Not that selling your most profitable products and services is always the highest priority, but it helps to show your team the rankings of how your products and services stack up in regards to profits. It also helps to show as many areas of costs that may have any potential for improvement. Don’t limit these areas to just the immediate areas of responsibility of the employee, but rather allow their creativity and awareness of what is happening on the front lines of your business help to innovate completely new solutions or incremental savings no matter how small.

Encourage even the smallest of savings. Even if just 15 employees came up with 15 ideas that each increased profitability by an average of just .05%, that could in some cases work to double the profitability of a company.

Often the greatest drains in profitability occur in the selling process. Sales people often are unaware that even just a one percent price concession is frequently well over a 10% reduction in profitability. Training your team to sell on value and to negotiate options and the estimates of what your solutions stand to deliver are just a couple of ways of inoculating your team from profit draining price concessions.

Measuring ProfitabilityThere are the Eight Essential Areas of Objectives in the strategic planning process (for a free Strategy Handbook email us) and while Profitability Objectives are of the lowest priority according to Peter Drucker it is still always essential to have specific profitability objectives. Like all objectives they must be measurable on a regular basis, preferably at least monthly. There needs to be clear accountabilities and at least quarterly points at which progress will be measured and discussed.

Involve your whole team in setting and executing upon the objective of improving profitability and you will get far more accomplished than doing it alone.

January 29, 2010

THREE STRATEGIES FOR A SUCCESSFUL SALES COMPENSATION PROGRAM

Hey Sales Managers! Do you have the Right sales plan? Are you rewarding the right behavior?
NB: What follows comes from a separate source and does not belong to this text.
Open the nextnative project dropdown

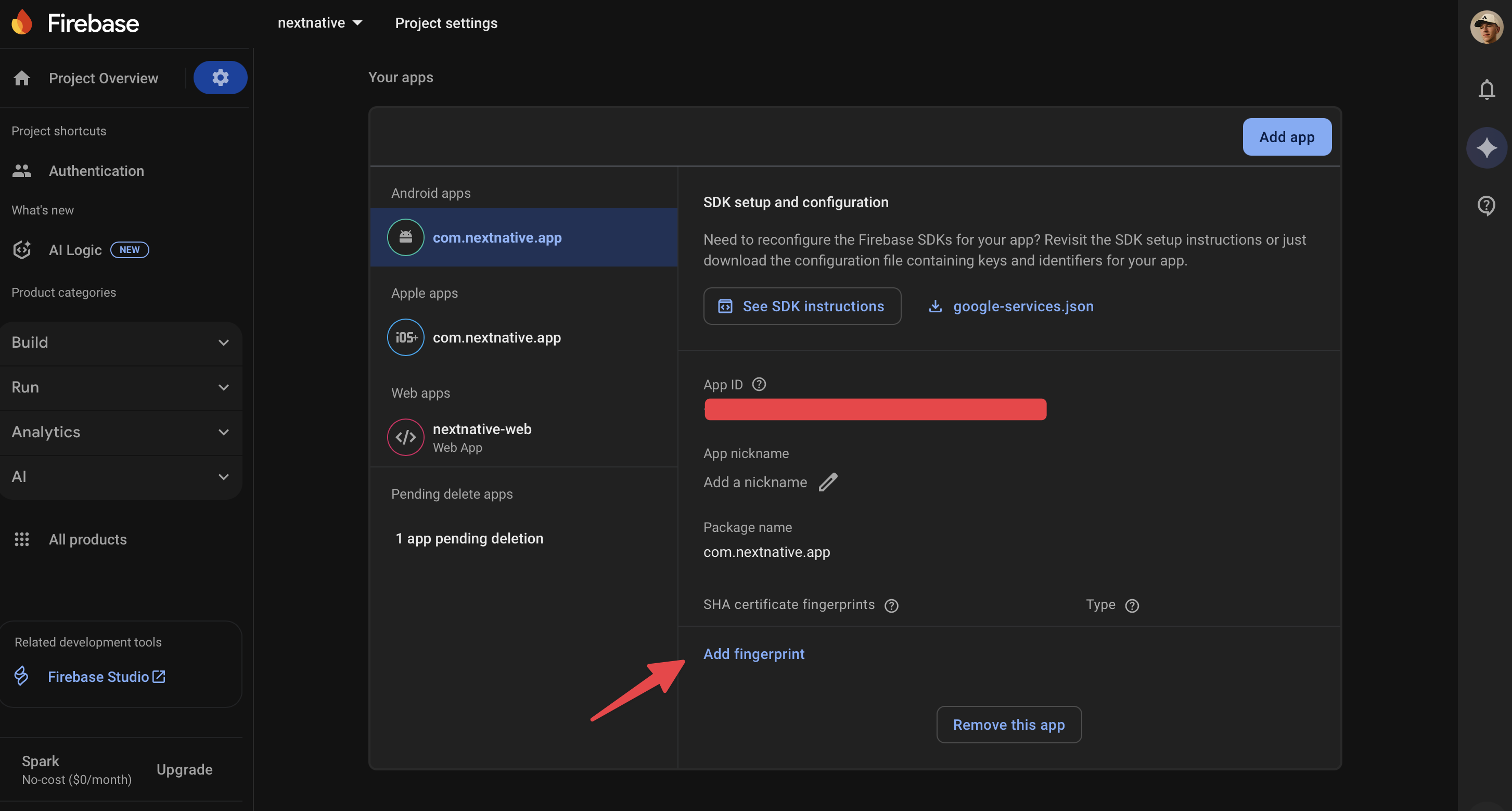pos(320,23)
Sales ResultsWe get asked a lot about sales compensation and commissions. Everyone wants to know “what is the best structure for a successful Sales Force?”. Companies fall across the board on what and how they commission their sales people. Of course, there is the obvious strategy of incenting the results and behaviors you need to be successful. This seems simple enough, but how does it actually work? Often, in consulting with companies we have found sales comp plans that are not actually aligned to the results that the company needs. Companies often incent good things but not always the right things. Perhaps the plan did initially, but then things get complicated. We sales people are canny and will find the loop holes for how to best work the system to get paid the most from any comp plan. This may not always work to the company’s best interest. Another base rule of sales comp is simplicity; Sales people need to clearly see how each activity affects their bottom line. Keep it simple so everyone can immediately see how they benefit from their results. The third area is to make results very visible. A great way to do this is with a sales dashboard that the Sales reps can access daily. Transparency is key to helping incent the results you are looking for!

The topic of spiffs always comes up and a good guideline here we found was to use spiffs to reinforce the behaviors that lead to sale success; to focus on an area for a time period. Examples we have seen are call volume, appointments booked, proposals written, close percent etc. Watch that spiffs do not comp on what your comp plan already incents sales reps for.

Perhaps it’s time you took an assessment to see if your plan is incenting your Sales Force to succeed. Are you aligning compensation with results you need? Is the system easy to figure out? Does the sales team have good visibility into their results?